(Dataset entries)
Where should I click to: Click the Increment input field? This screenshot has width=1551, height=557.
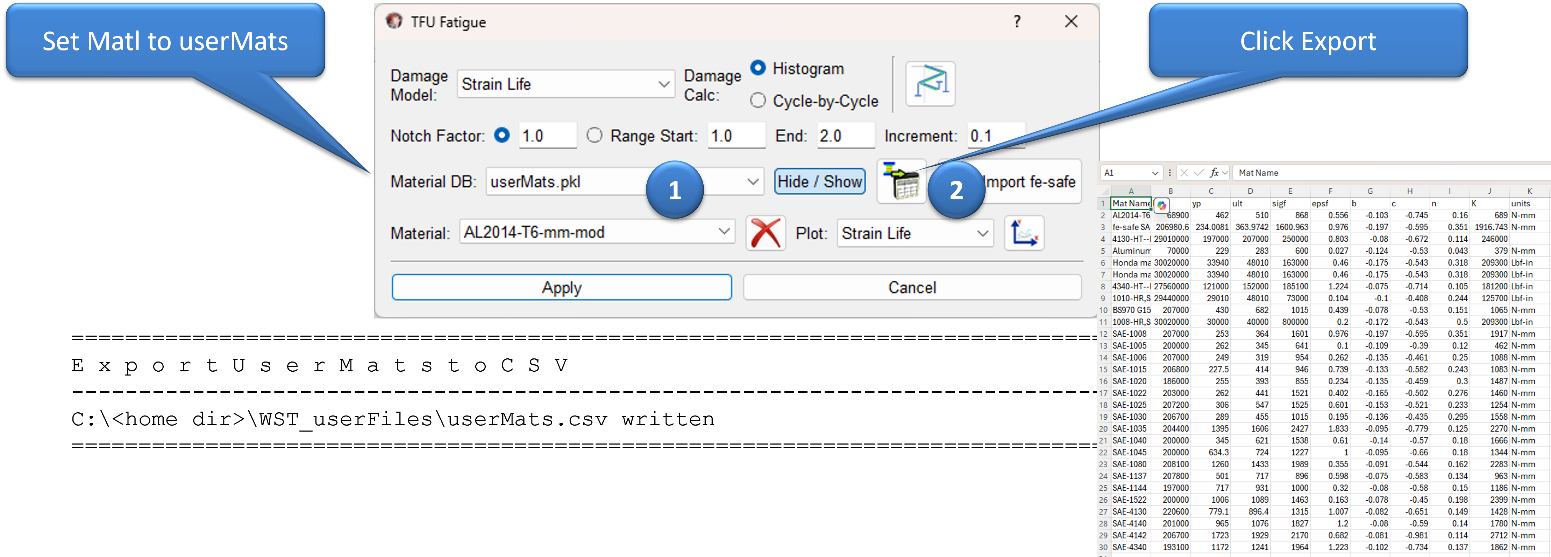[x=995, y=135]
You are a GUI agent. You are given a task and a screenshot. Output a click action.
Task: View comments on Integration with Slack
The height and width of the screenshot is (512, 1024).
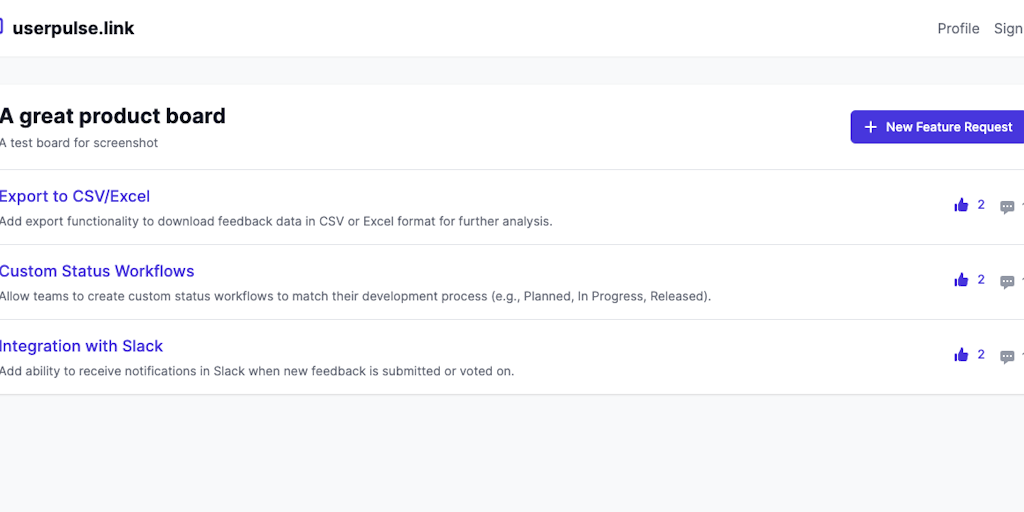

**Action item:** When an image appears in the data, skip it and output the rest exactly.

**Answer box:**
Where should I click to: Click the Increment input field? This screenshot has width=1551, height=557.
[x=995, y=135]
You are a GUI agent. You are given a task and a screenshot. Output a click action.
Task: View comments on Integration with Slack
The height and width of the screenshot is (512, 1024).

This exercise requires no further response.